L’attività di Piersanti era considerata «assai pericolosa» dagli ambienti mafiosi
I giudici nelle sentenze che si sono susseguite negli anni nei processi sugli omicidi politici scrissero che l’attività dell’ex presidente della Regione siciliana Piersanti Mattarella, «appariva assai pericolosa» per gli ambienti mafiosi, «in quanto ispirata a una genuina politica di rinnovamento, anche in virtù del controllo che aveva cominciato ad esercitare nei confronti del Comune» di Palermo. «Fra le iniziative più innovative e rischiose adottate da Piersanti Mattarella vi era stata l’acquisizione dell’elenco dei funzionari regionali nominati collaudatori di opere pubbliche, che gli consentiva di verificare quali gruppi controllassero la materia dei pubblici appalti e di intervenire di conseguenza nel modo più efficace al fine di renderli trasparenti», si legge nella sentenza sulla strage di Bologna, nel capitolo relativo all’omicidio del presidente «dalle carte in regola». Con l’avvento di Piersanti Mattarella alla presidenza della Regione siciliana, scrivono i giudici, «per la prima volta gli interessi affaristico-mafiosi, che col tempo si erano consolidati in seno al potere politico in sede comunale e regionale, erano stati messi in discussione (ed erano a rischio), e proprio a opera di un esponente della Democrazia Cristiana, il partito che fino ad allora aveva detenuto il potere in Sicilia in forma indiscussa e aveva assicurato alla mafia, in un regime di sostanziale egemonia, la gestione di tutti i più importanti affari della vita economica siciliana, a cominciare dagli appalti delle opere pubbliche». In questo contesto, «la assoluta indisponibilità di Mattarella a qualsiasi tipo di compromesso poneva a repentaglio quegli equilibri tra le amministrazioni pubbliche e gli interessi mafiosi che attraverso altri soggetti era stato ormai da tempo possibile creare e mantenere».
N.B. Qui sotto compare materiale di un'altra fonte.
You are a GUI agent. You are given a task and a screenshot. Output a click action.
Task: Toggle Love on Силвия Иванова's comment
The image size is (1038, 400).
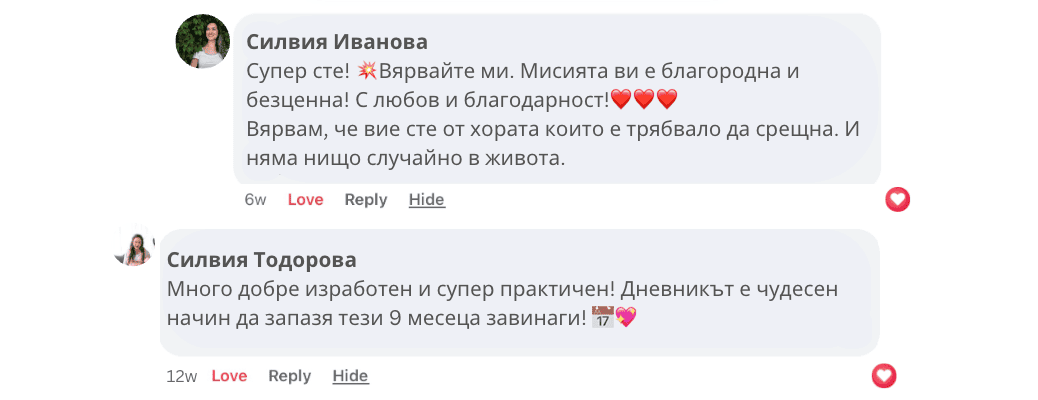coord(305,200)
Le trame della cupola di Cosa Nostra
Quello di Mattarella, presidente rinnovatore, è annoverato tra i delitti politici di Palermo insieme a quelli del segretario provinciale della Dc Michele Reina e del segretario regionale del partito comunista Pio La Torre. Delitti che secondo i processi fin qui svolti – nel caso di Piersanti Mattarella sono stati condannati come mandanti i boss della cupola di Cosa nostra – hanno come causale l’impegno verso una “pulizia” all’interno dell’amministrazione pubblica, da parte delle vittime con lo svelamento della ragnatela politico-affaristica- mafiosa. Uno degli uomini, in Sicilia, che aveva un forte interesse a che ciò non avvenisse era Vito Ciancimino, corleonese esponente democristiano ed ex sindaco di Palermo condannato a 8 anni per mafia e corruzione, morto nel 2002. «Ciancimino è nelle mani dei corleonesi», disse Tommaso Buscetta, e due ex sindaci Elda Pucci e Giuseppe Insalaco raccontarono alla commissione Antimafia delle loro difficoltà nell’amministrare a causa di Ciancimino, interessato soprattutto ai soldi degli appalti pubblici. L’anno dopo la villa di Pucci saltò in aria e Insalaco venne assassinato. Il collaboratore Francesco di Carlo oltre 15 anni fa aveva rivelato che il mandante degli omicidi Reina e Mattarella era stato proprio don Vito. La procura palermitana avrebbe esaminato con attenzione i reperti giornalistici dell’epoca scoprendo anche la fotografia che ritrae un’automobile considerata di grande interesse investigativo.